I cant prove this problem so I formulate an easier but similar problem.
Let's take the particular exact sequence
$$0 \to G' \xrightarrow{i} G \xrightarrow{\pi} \frac{G}{G'} \to 0,$$
where $i$ is the inclusion of the subgroup $G'$ of $G$ and $\pi$ is a projection. If $G$ is a torsion  group then it is inmediate $G'$ is also a torsion group. Also if $g+G' \in \frac{G}{G'}$,and as $g \in G$ where $G$ is a torsion group then there is a $n \geq 0$ such $ng=0$. Then $n(g+ G')=ng +G'=0+G$, proving $\frac{G}{G'}$ is a torsion group.

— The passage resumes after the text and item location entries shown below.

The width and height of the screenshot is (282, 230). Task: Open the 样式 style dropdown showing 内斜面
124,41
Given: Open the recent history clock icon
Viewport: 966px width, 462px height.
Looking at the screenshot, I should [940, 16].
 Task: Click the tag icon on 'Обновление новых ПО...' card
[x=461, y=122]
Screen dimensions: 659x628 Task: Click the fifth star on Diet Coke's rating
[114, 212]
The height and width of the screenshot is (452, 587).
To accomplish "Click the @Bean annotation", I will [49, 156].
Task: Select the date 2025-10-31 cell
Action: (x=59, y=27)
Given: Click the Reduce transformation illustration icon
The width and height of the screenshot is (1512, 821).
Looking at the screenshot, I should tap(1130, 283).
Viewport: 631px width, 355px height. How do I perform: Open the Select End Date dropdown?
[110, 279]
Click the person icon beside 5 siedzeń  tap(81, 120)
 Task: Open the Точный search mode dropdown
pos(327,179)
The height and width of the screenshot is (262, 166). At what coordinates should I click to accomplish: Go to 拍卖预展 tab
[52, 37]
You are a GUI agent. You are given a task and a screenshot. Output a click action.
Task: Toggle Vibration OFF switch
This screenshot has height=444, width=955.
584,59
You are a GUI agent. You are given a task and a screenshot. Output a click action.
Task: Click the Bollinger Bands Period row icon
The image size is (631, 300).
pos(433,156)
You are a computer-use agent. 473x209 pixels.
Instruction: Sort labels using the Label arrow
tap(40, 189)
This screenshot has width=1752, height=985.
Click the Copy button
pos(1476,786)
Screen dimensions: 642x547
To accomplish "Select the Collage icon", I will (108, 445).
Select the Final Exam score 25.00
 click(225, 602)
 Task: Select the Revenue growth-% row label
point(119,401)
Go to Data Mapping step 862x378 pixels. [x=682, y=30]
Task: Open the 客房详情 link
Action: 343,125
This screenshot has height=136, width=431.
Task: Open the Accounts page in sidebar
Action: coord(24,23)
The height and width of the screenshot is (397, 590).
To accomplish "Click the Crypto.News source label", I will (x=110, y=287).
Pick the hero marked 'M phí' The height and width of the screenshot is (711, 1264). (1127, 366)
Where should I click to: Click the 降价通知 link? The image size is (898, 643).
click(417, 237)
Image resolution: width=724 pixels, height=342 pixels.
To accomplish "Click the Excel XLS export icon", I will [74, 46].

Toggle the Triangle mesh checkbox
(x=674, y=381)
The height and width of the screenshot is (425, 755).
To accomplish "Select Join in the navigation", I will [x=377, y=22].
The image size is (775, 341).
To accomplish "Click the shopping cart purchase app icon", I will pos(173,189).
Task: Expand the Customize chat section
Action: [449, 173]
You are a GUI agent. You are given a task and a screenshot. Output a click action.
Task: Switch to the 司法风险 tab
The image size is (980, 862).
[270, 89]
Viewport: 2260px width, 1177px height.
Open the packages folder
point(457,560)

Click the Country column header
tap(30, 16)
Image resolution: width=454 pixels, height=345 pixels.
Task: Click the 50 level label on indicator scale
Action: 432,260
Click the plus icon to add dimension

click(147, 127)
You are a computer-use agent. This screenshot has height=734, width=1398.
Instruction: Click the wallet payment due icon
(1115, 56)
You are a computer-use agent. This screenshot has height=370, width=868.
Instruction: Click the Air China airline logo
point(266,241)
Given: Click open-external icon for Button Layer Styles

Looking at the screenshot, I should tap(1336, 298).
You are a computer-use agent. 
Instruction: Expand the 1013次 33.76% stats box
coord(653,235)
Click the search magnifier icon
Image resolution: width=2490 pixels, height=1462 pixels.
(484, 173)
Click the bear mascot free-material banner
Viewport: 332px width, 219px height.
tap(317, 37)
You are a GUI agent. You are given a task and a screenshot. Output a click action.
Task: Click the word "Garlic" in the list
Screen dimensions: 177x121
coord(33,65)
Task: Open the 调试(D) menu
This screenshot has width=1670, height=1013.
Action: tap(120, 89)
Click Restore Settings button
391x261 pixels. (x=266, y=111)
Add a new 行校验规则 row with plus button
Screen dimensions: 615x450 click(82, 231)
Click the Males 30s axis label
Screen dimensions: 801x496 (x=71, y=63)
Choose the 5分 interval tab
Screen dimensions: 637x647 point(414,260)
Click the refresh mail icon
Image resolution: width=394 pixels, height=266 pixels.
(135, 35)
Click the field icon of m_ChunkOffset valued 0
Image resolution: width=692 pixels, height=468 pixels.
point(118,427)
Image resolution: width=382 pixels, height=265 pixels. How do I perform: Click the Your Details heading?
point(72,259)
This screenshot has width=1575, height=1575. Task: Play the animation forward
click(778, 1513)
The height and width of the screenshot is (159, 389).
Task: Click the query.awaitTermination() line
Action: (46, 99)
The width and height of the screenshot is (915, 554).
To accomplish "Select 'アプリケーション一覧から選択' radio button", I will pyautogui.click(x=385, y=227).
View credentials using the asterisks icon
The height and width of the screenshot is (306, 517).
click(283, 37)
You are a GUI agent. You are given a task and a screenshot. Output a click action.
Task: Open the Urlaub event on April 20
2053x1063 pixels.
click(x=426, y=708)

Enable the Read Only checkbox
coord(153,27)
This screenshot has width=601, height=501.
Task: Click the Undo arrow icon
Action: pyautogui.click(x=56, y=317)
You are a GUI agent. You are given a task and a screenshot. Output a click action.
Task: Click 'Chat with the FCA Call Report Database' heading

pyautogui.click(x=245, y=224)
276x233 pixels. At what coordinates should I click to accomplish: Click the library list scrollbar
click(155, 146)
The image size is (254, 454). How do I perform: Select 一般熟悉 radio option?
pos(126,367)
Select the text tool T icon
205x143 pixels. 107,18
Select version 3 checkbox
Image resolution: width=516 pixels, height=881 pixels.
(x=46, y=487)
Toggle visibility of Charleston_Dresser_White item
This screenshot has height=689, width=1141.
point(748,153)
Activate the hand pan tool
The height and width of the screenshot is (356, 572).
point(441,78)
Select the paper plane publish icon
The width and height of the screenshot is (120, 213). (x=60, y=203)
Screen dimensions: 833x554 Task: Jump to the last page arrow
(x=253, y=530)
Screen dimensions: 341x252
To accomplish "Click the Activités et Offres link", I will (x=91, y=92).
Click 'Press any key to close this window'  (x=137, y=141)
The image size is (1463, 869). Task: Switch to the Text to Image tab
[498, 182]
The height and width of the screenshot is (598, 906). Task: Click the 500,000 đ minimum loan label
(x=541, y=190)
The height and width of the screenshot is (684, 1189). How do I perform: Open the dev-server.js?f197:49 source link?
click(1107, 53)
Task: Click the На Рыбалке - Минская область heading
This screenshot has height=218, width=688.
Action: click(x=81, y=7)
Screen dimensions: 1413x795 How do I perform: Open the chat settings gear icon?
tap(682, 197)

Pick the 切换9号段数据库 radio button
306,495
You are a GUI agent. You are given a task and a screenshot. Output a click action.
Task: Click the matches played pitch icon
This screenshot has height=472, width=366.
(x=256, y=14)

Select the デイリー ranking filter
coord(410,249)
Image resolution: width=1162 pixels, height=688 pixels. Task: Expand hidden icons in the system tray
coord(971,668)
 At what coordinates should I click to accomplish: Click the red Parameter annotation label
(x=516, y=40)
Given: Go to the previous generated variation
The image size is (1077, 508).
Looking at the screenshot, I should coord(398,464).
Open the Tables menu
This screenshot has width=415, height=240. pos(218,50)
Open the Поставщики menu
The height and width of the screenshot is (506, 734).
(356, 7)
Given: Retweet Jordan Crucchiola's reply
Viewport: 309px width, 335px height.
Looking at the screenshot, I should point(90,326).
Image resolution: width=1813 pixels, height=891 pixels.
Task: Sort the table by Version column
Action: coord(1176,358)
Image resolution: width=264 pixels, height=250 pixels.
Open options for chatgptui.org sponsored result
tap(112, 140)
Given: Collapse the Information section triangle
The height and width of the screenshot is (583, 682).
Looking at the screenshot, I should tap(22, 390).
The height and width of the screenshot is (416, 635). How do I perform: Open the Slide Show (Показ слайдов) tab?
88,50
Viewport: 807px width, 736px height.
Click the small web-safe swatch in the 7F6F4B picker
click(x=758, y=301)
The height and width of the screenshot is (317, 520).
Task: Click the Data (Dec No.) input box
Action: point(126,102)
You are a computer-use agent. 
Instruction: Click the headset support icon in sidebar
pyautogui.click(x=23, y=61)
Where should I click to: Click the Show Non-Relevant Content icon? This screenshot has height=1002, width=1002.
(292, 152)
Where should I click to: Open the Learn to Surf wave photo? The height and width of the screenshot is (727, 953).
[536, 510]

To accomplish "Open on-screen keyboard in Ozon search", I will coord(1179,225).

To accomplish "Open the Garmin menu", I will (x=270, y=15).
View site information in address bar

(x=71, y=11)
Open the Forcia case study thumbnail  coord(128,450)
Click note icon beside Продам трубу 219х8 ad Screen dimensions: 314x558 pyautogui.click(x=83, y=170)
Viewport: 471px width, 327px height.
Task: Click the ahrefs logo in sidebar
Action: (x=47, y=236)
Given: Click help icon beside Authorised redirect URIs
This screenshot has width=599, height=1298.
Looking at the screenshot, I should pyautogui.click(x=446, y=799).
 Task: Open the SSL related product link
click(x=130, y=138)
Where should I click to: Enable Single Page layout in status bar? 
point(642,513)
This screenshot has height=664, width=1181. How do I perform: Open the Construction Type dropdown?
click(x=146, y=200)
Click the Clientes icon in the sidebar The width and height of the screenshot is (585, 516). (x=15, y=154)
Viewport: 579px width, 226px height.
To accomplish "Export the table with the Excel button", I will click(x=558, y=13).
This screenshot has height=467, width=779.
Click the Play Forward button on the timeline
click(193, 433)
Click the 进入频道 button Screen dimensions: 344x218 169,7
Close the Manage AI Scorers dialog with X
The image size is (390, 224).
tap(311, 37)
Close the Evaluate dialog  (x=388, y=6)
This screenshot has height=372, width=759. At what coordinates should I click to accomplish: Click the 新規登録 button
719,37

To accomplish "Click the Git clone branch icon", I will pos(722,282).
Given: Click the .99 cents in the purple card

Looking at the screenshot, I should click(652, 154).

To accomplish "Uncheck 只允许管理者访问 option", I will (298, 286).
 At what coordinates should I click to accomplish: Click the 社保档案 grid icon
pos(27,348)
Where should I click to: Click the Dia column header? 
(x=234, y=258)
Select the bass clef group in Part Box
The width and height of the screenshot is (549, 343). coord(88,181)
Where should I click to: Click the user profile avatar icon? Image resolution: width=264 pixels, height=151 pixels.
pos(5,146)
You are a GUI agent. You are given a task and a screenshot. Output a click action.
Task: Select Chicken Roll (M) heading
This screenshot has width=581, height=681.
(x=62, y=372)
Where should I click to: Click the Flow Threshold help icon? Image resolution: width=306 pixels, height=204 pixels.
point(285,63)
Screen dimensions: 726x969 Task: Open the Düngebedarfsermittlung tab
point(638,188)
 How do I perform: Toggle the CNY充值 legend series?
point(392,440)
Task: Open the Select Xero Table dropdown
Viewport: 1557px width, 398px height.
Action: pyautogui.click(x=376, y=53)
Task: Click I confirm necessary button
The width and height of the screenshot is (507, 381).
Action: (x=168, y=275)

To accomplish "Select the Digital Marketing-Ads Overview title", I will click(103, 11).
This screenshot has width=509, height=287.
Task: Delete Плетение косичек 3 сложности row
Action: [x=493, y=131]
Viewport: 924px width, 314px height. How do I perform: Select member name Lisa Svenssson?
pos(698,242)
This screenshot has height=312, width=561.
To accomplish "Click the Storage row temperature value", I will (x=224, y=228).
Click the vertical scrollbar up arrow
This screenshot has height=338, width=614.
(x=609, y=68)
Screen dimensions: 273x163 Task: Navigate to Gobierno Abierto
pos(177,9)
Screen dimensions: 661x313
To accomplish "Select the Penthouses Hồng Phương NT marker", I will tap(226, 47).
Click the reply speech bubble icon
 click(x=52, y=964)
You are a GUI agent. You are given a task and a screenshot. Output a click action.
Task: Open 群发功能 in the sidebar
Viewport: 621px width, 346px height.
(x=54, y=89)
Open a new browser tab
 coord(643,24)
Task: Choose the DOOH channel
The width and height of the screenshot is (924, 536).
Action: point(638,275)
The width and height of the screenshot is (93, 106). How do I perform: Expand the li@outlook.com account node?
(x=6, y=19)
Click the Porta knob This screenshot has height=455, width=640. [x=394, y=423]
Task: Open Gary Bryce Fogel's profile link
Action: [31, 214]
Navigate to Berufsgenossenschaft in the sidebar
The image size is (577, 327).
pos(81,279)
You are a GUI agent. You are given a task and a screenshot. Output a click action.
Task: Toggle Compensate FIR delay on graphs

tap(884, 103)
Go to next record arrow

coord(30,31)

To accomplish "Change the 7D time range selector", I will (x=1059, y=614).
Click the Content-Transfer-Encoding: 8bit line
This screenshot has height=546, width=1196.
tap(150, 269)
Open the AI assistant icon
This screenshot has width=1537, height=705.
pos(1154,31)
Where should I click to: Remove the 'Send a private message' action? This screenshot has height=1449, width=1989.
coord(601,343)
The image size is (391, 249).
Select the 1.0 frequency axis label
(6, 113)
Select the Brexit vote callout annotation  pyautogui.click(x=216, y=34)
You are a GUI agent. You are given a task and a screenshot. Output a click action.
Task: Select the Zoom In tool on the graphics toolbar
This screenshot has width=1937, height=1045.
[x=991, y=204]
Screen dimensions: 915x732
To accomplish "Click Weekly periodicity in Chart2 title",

If $G'$ and $\frac{G}{G'}$ are torsion groups and lets take $g \in G$, then as $\pi(g)=g+G' \in \frac{G}{G'}$ so there is a $n \geq 0$ such $n(g+G')=ng+G'=0$, so $ng \in G'$ and $G'$ is torsion group so there is a $n' \geq 0$ such $n'(ng)==(n'n)g=0$. Proving $G$ is a torsion group.
Still cant generalize this problem to te original one. Any help solving the original proof with this or other aproach will be apreciated.
 A: Let $1\to G’\stackrel{\alpha}{\to}G\stackrel{\beta}{\to}G’’\to 1$ be an exact sequence of (abelian) groups. We want to show that $G$ is torsion if and only if both $G’$ and $G’’$ are torsion.
If $G$ is torsion, let $x\in G’$. Then $\alpha(x)$ is torsion, so there exists $n\gt 0$ such that $\alpha(x)^n = e$; then $\alpha(x^n)=e$, so $x^n\in\mathrm{ker}(\alpha)$. Therefore, $x^n=e$. This shows every element of $G’$ is torsion. If $y\in G’’$, then we know there exists $g\in G$ such that $\beta(g)=y$. Since $G$ is torsion, there exists $m\gt 0$ such that $g^m=e$. Then $y^m = \beta(g)^m = \beta(g^m) = \beta(e)= e$. Thus, every element of $G’’$ is torsion.
Now assume both $G’$ and $G’’$ are torsion, and let $x\in G$. Then $\beta(x)$ is torsion, so there exists $n\gt 0$ such that $e=\beta(x)^n = \beta(x^n)$. Thus, $x^n\in\mathrm{ker}(\beta)=\mathrm{Im}(\alpha)$. Hence, there exists $g\in G’$ such that $\alpha(g)=x^n$. Since $G’$ is torsion, there exists $m\gt 0$ such that $g^m=e$. Then
$$x^{nm} = (x^n)^m = (\alpha(g))^m = \alpha(g^m) = \alpha(e) = e.$$
Thus, $x^{nm}=e$, so $x$ is torsion.